* **Exercises**:
1 - In the hypothesis testing lab page, which data model was judged a good fit for both sample sets?
2 - In the hypothesis testing lab page, give the stretch from "Remember where we" through "different or similar?" again, swapping "Thursday" for "Friday".
3 - Rewrite the paragraph of the hypothesis testing lab page that begins "We had a dataset with two sets of numbers" as a short list that keeps its main facts.

Download (right-click, save target as ...) this page as a jupyterlab notebook Lab17

Laboratory 17: "Reject it or Fail!" or a Lab on "Hypothesis Testing"

LAST NAME, FIRST NAME

R00000000

ENGR 1330 Laboratory 17 - In-Lab

# Preamble script block to identify host, user, and kernel
import sys
! hostname
! whoami
print(sys.executable)
print(sys.version)
print(sys.version_info)

atomickitty
sensei
/opt/jupyterhub/bin/python3
3.8.10 (default, Sep 28 2021, 16:10:42) 
[GCC 9.3.0]
sys.version_info(major=3, minor=8, micro=10, releaselevel='final', serial=0)

Remember where we left our last laboratory session?¶

Accept my gratitude if you do! But in case you saw Agent K and Agent J sometime after Thursday or for any other reason, do not recall it, here is where were we left things:

We had a dataset with two sets of numbers (Set 1 and Set2). We did a bunch of stuff and decided that the Normal Distribution Data Model provides a good fit for both of sample sets. We, then used the right parameters for Normal Data Model (mean and standard deviation) to generate one new sample set based on each set. We then looked at the four sets next to each other and asked a rather simple question: Are these sets different or similar?

While we reached some assertions based on visual assessment, we did not manage to solidify our assertation in any numerical way. Well, now is the time!

#Load the necessary packages
import numpy as np
import pandas as pd
import matplotlib.pyplot as plt

Lets get our data from http://54.243.252.9/engr-1330-webroot/8-Labs/Lab17/lab14_E1data.csv

#Previously ...
data = pd.read_csv("lab14_E1data.csv") 
set1 = np.array(data['Set1'])
set2 = np.array(data['Set2'])
mu1 = set1.mean()
sd1 = set1.std()
mu2 = set2.mean()
sd2 = set2.std()
set1_s = np.random.normal(mu1, sd1, 100)
set2_s = np.random.normal(mu2, sd2, 100)
data2 = pd.DataFrame({'Set1s':set1_s,'Set2s':set2_s})

* **Dataset excerpt**:

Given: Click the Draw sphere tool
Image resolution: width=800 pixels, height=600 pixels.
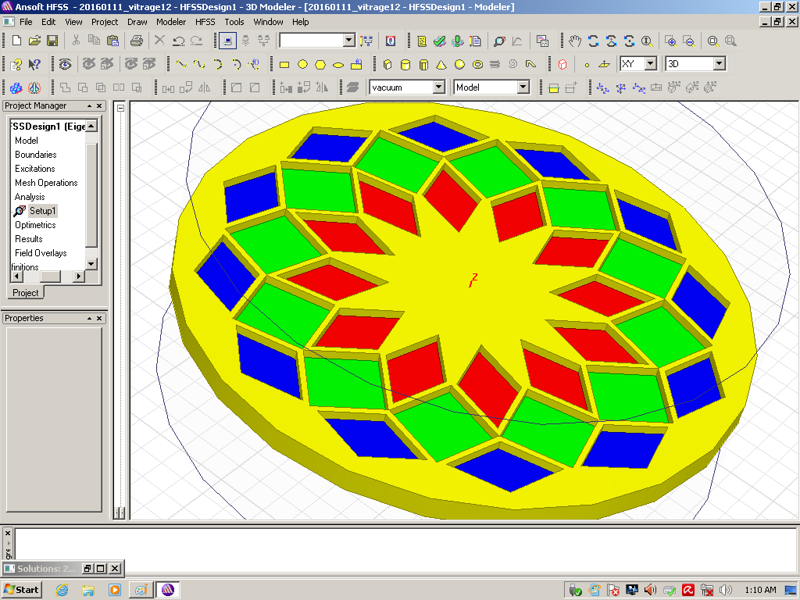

* **Replies**:
1 - The Normal Distribution Data Model.

2 -
Remember where we left our last laboratory session?¶

Accept my gratitude if you do! But in case you saw Agent K and Agent J sometime after Friday or for any other reason, do not recall it, here is where were we left things:

We had a dataset with two sets of numbers (Set 1 and Set2). We did a bunch of stuff and decided that the Normal Distribution Data Model provides a good fit for both of sample sets. We, then used the right parameters for Normal Data Model (mean and standard deviation) to generate one new sample set based on each set. We then looked at the four sets next to each other and asked a rather simple question: Are these sets different or similar?

3 -
- A dataset held two sets of numbers, Set 1 and Set 2.
- The Normal Distribution Data Model was judged a good fit for both sample sets.
- Its parameters (mean and standard deviation) were used to generate one new sample set from each set.
- The four sets were compared side by side to ask whether they are different or similar.